Sono nudi gli attori nel nuovo spettacolo di Emma Dante
Milnao, 24 febbraio 2017- Corpi nudiI. Avvinghiati fra loro. Come a cercare un’ombra tiepida, un impossibile rifugio. Si aggirano stretti, massa informe e senza individualità. In circolo a espiare qualche strana colpa. Verrebbe subito da pensare a una (forte) metafora del teatro. E del mestiere d’attore. In realtà pare che Emma Dante sia andata verso altre direzioni con il suo «Bestie di scena», forse spinta prima di tutto da urgenze esistenziali. Dalla riflessione sul gruppo, la società omologata, le convenzioni impossibili da smantellare. Per quanta rabbia ci si possa mettere. Nuovo spettacolo per la regista siciliana, per la prima volta coprodotta dal Piccolo insieme alla sua Compagnia Sud Costa Occidentale, al Teatro Biondo di Palermo e al Festival di Avignone, dove arriverà quest’estate.
Intanto da martedì tre settimane sul prestigioso palcoscenico dello Strehler. Con la sua grandezza e la sua storia. Bella sfida. Che la Dante ha scelto di affrontare a gamba tesa, sviluppando il breve lavoro su un’immagine spigolosa. Che si presta alle più svariate letture. «In 'Bestie di scena' c’è una comunità in fuga – spiega la regista –. Come Adamo ed Eva cacciati dal paradiso, le bestie finiscono su un palcoscenico pieno d’insidie e di tentazioni, il luogo del peccato, il mondo terreno.
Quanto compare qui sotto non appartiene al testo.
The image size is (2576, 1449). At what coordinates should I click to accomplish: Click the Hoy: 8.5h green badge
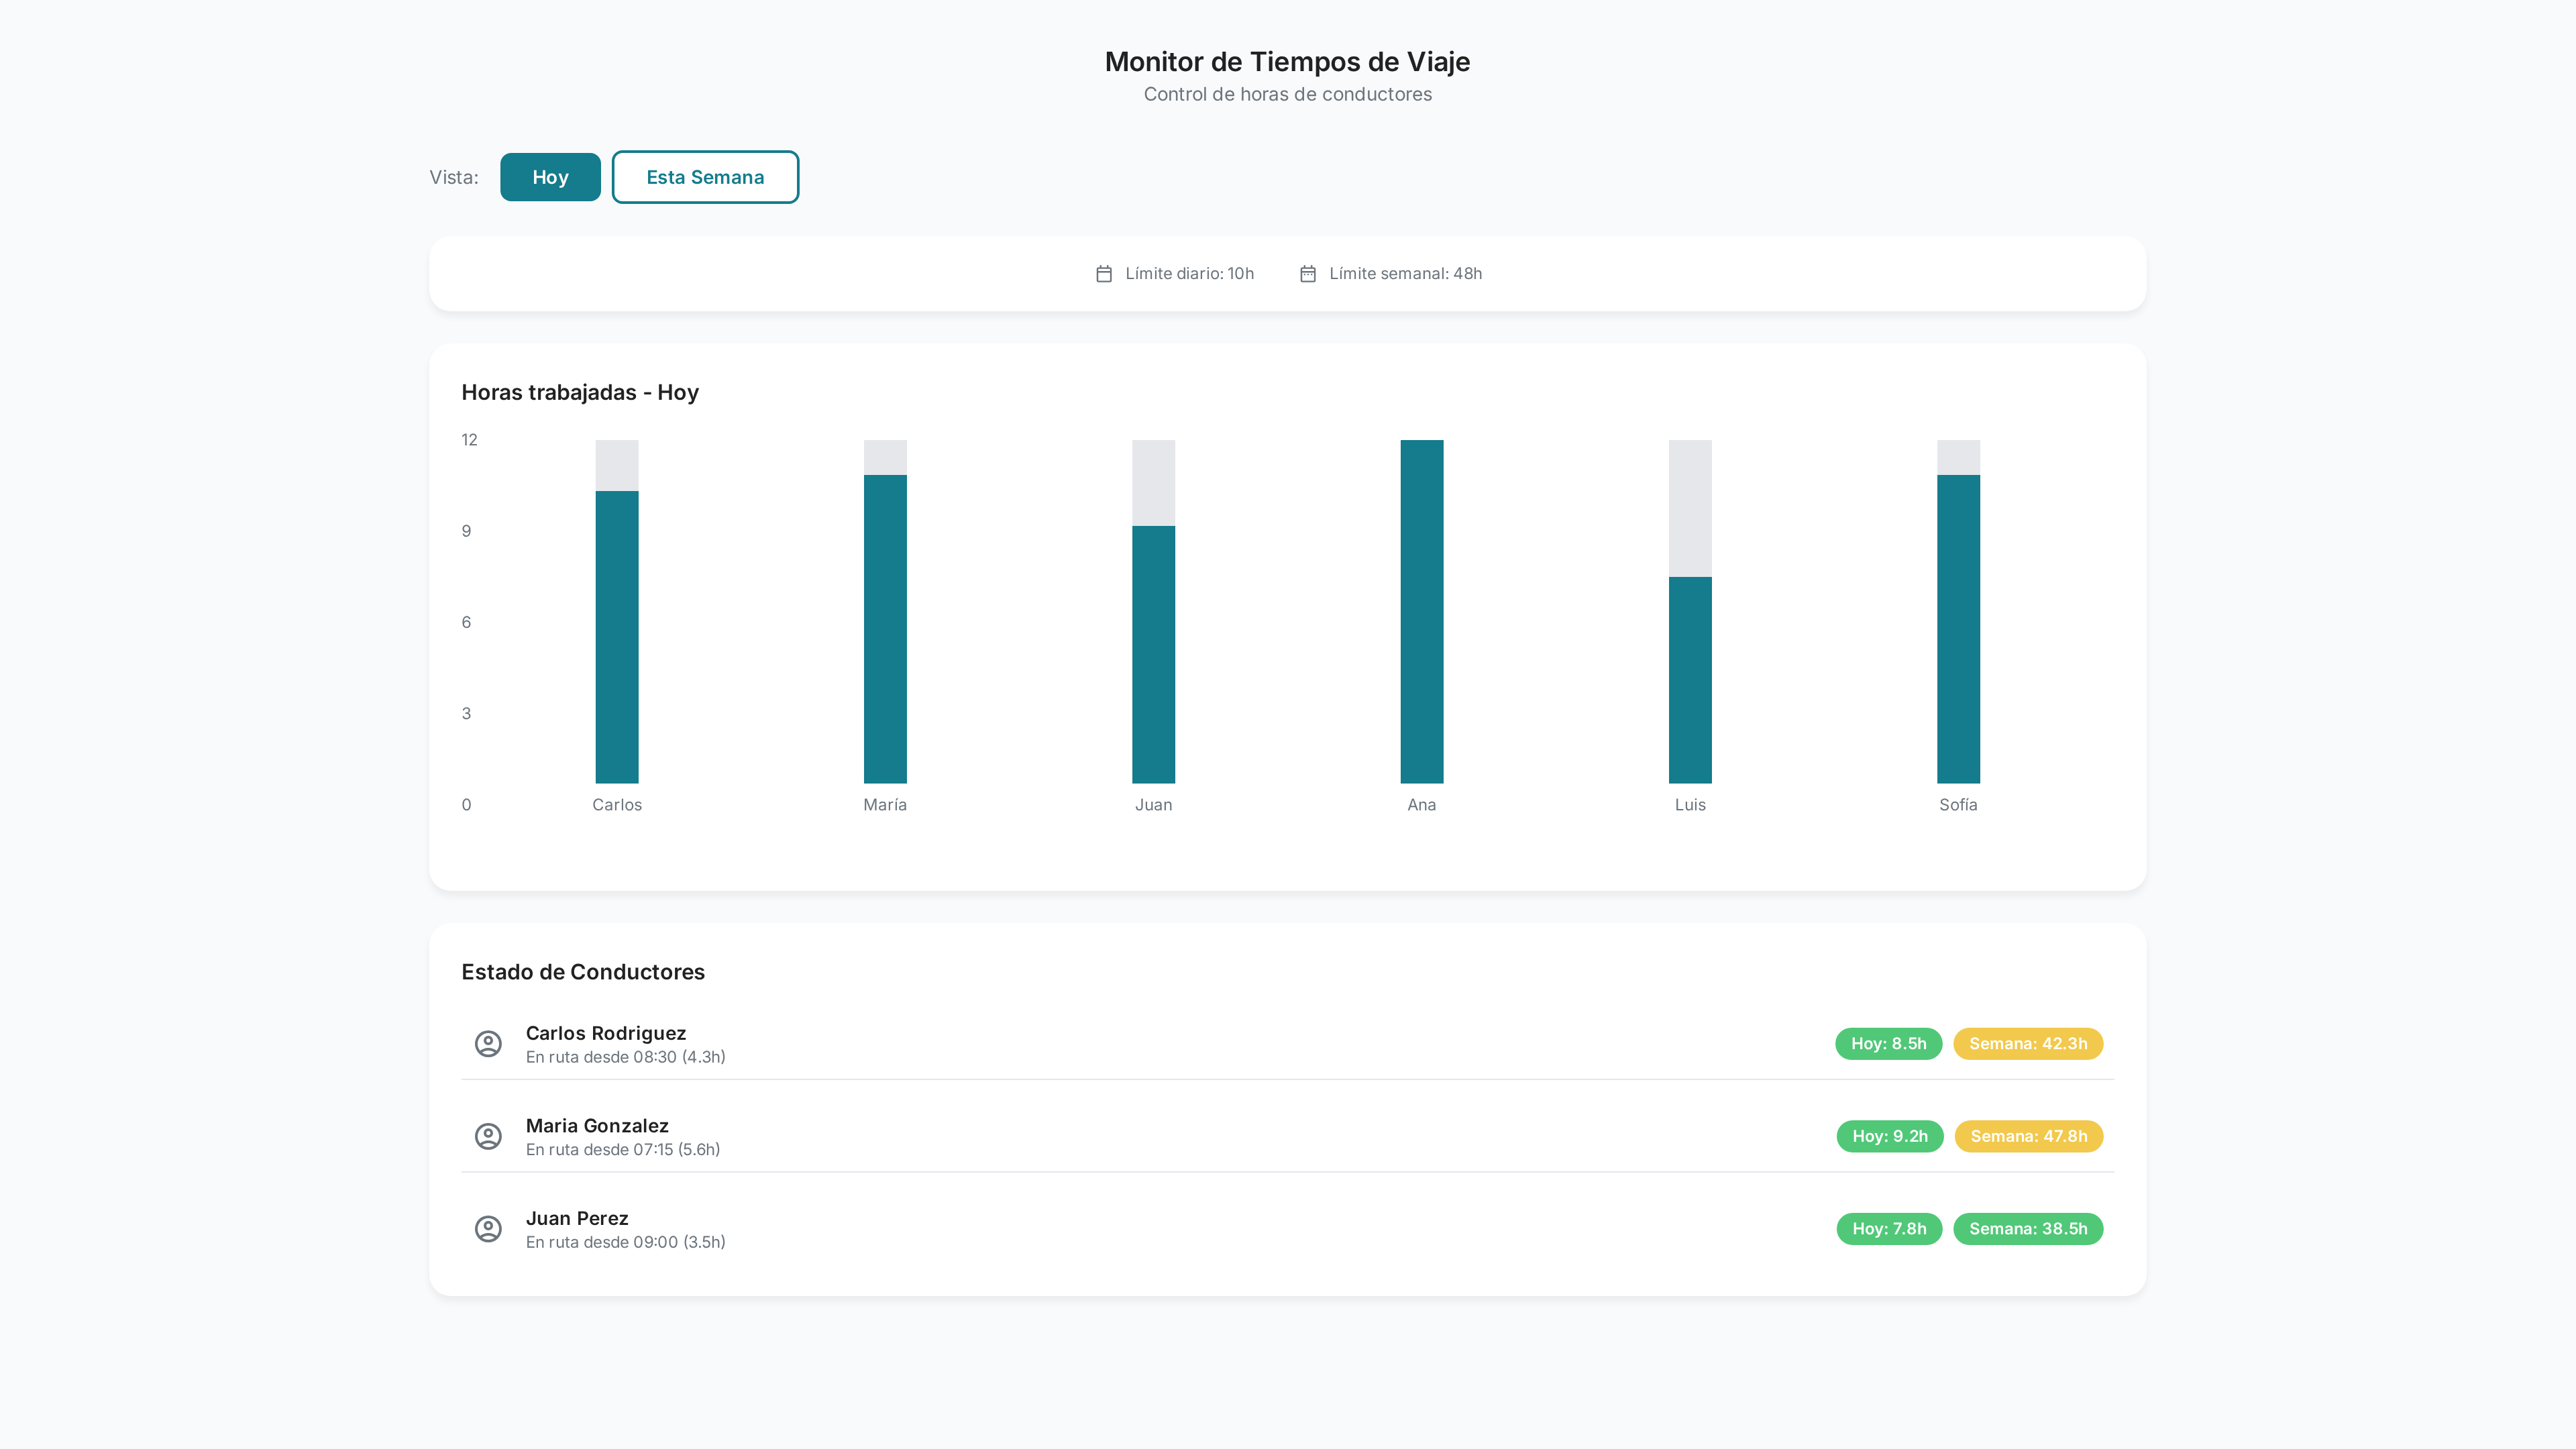(x=1888, y=1044)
Lì c’è tutto ciò che serve: la casa, la stanza dei giochi, l’odio, l’amore, il sentiero, il rifugio dove trovar riparo, la paura, il mare, il naufragio, la trincea, la tomba dove piangere i morti, i resti di una catastrofe… Le bestie di scena non fanno altro che immaginare. S’illudono di vivere, tenendo tra le mani oggetti in prestito, nutrendosi di poltiglie, farfugliando brandelli di storie. Come i bambini credono nei giochi e, alienati da tutto, se ne lasciano incantare fino agli eccessi della demenza». Viene un po’ in mente il vecchio «Idioti» di Lars Von Trier. Forse per un’affinità di gusto. Anche se in quel caso c’era un atto cosciente nell’agire distorto.
Qui invece i corpi compongono passivi una massa spersonalizzata, primitiva. Che accoglie ordini senza metterli in dubbio. All’interno di un inferno laico senza coordinate, dove tutto pare un simbolo. «Bestie di scena» ha assunto il suo vero significato nel momento in cui ho rinunciato al tema che avrei voluto trattare – conclude Emma Dante –. Volevo raccontare il lavoro dell’attore, la sua fatica, la sua necessità, il suo abbandono totale fino alla perdita della vergogna e alla fine mi sono ritrovata di fronte a una piccola comunità di esseri primitivi, spaesati, fragili. Un gruppo di «imbecilli» che, come gesto estremo, consegnano agli spettatori i loro vestiti sudati, rinunciando a tutto. Da questa rinuncia si è creata una strana atmosfera che non ci ha più lasciati e lo spettacolo si è generato da solo».